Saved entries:
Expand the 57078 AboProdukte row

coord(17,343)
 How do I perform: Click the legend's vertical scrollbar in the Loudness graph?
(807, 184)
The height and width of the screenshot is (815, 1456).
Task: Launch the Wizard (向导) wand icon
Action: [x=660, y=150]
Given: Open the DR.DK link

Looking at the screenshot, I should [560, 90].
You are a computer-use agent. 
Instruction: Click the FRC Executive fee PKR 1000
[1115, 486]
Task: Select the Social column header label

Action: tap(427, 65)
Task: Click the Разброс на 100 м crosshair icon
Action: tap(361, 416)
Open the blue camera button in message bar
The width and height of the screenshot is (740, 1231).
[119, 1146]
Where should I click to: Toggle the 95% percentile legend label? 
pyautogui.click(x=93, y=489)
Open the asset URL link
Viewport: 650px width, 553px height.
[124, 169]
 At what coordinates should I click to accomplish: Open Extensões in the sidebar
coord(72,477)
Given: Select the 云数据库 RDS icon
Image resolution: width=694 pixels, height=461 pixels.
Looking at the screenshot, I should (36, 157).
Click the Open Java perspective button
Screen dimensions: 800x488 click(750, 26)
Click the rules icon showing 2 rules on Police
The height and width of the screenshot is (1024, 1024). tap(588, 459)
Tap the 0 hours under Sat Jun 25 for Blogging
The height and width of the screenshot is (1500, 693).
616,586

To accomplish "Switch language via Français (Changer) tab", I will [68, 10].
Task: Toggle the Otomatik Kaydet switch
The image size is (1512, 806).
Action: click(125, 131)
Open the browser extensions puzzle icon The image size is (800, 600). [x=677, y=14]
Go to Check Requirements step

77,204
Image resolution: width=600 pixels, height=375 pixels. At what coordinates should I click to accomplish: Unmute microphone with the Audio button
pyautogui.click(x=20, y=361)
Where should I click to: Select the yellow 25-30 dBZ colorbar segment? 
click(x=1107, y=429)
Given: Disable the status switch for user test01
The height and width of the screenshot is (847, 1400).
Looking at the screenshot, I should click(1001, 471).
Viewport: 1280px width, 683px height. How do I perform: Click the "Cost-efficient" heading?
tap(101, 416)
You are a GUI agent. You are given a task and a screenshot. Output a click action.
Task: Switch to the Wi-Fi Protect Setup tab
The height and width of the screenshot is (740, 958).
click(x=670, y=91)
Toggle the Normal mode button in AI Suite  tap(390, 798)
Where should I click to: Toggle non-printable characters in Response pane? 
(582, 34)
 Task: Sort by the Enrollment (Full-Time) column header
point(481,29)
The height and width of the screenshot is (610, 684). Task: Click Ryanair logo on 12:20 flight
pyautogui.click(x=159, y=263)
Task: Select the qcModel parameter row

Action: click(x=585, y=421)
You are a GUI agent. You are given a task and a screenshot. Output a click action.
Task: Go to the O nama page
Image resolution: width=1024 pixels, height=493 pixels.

■ TASK BRIEF:
The answer should consist only of the lines from the one with "Task: Switch to the Wi-Fi Protect Setup tab" to the final line of the records above, retyped word for word.

■ OUTPUT BELOW:
Task: Switch to the Wi-Fi Protect Setup tab
The height and width of the screenshot is (740, 958).
click(x=670, y=91)
Toggle the Normal mode button in AI Suite  tap(390, 798)
Where should I click to: Toggle non-printable characters in Response pane? 
(582, 34)
 Task: Sort by the Enrollment (Full-Time) column header
point(481,29)
The height and width of the screenshot is (610, 684). Task: Click Ryanair logo on 12:20 flight
pyautogui.click(x=159, y=263)
Task: Select the qcModel parameter row

Action: click(x=585, y=421)
You are a GUI agent. You are given a task and a screenshot. Output a click action.
Task: Go to the O nama page
Image resolution: width=1024 pixels, height=493 pixels.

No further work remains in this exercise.